[START RAW RECORDS]
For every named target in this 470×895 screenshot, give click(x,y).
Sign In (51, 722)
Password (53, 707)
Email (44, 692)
[END RAW RECORDS]
[START RAW RECORDS]
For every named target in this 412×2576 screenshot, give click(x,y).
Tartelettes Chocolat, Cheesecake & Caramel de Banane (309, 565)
[END RAW RECORDS]
▶ _PROBLEM STATEMENT_: Could you lay out the data from the line with "For every named target in this 412×2576" to the line with "Tartelettes Chocolat, Cheesecake" as a two-column CSV headed input and output, with one row for each text-and-answer pair, each value in a single quoted field and its line breaks replaced by spaces?

▶ _OUTPUT BELOW_:
input,output
"For every named target in this 412×2576 screenshot, give click(x,y). Tartelettes Chocolat, Cheesecake & Caramel de Banane","(309, 565)"